Ora, e como decorria do seu aviso de abertura, o concurso a que os autos se referem inclinava-se apenas à nomeação de vinte e sete candidatos. E, porque foi exactamente esse o número dos candidatos nomeados pelo despacho hierarquicamente recorrido, logo se capta que o acto observou na perfeição o disposto no referido art. 4º – pois, afinal, o concurso, a que o acto deu efectividade prática, completou-se e perfez-se sem que «o disposto» no DL n.º 141/2001 o tivesse de algum modo prejudicado. A eventual nomeação da aqui recorrente, que ficara graduada em 56.º lugar e, portanto, muito depois daqueles vinte e sete candidatos, é que repugnaria ao regime do concurso que aquele art. 4º pretendera salvaguardar, pois traduziria um resultado absolutamente incompreensível e ilegal.
Assim, podemos dar como assente que o sobredito despacho não ofendeu o estatuído no art. 4º do mencionado diploma. Por isso, o indeferimento tácito subsequente também não padecia do vício de violação de lei que foi arguido no recurso contencioso; e, ainda pelo mesmo motivo, o aresto «sub judicio» está a coberto da crítica similar que a
recorrente lhe dirige.
Aliás, é esta a jurisprudência constante do STA na matéria – como se depreende
das abundantes citações a propósito feitas no douto parecer do MºPº junto do STA.

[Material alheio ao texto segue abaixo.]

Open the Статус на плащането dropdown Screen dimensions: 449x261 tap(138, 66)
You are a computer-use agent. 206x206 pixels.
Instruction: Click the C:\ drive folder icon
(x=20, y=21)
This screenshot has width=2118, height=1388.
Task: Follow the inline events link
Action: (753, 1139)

Ademais, os acórdãos, deste Supremo, de 24/11/2004, de 8/3/2005 e de 11/5/2005, respectivamente proferidos nos recursos ns.º 967/04, 1114/04 e 280/05, pronunciaram-se sobre casos idênticos ao presente e também radicados no concurso a que estes autos se referem, tendo todos eles decidido pela legalidade do despacho que somente nomeou os vinte e sete candidatos vencedores. Para um melhor esclarecimento, permitimo-nos extractar, do primeiro e do terceiro desses arestos, o seguinte, que nos parece impressivo:
«...o DL 141/01 é neutro em matéria de concursos e não pretendeu nem dar nada a mais, que já não existisse, nem retirar algo que já tivesse sido concedido. Assim, o que esse preceito veio afirmar foi que os concursos que estivessem a decorrer continuariam o seu curso normal, sujeitos às regras com base nas quais haviam sido lançados. Foi justamente isso que aconteceu. O concurso foi lançado para 17 vagas, acrescidas das que ocorressem no prazo de um ano, que foram 10, como se viu. Esses 27 candidatos foram nomeados, cumprindo-se integralmente as finalidades assinaladas no aviso de abertura do concurso. A nomeação de um candidato mais, o 28.º, seria, por isso, ilegal. Como seria ilegal a nomeação da recorrente, graduada em 48.º lugar.»”
Do exposto, como qual se concorda inteiramente, resulta que a interpretação do artigo 4º do DL n.º 141/2001, de 24-04, sustentada pela recorrente, ao contrário da sufragada pelo acórdão recorrido, não é a correcta pelo que improcedem todas as conclusões da sua alegação.
IV. Nos termos e com os fundamentos expostos, acordam em negar provimento ao recurso, confirmando a decisão recorrida.
Custas pela recorrente, fixando-se a taxa de justiça em 300 euros e a procuradoria em metade.
Lisboa, 4 de Dezembro de 2008. – Freitas Carvalho (relator) – Pais Borges – Adérito Santos.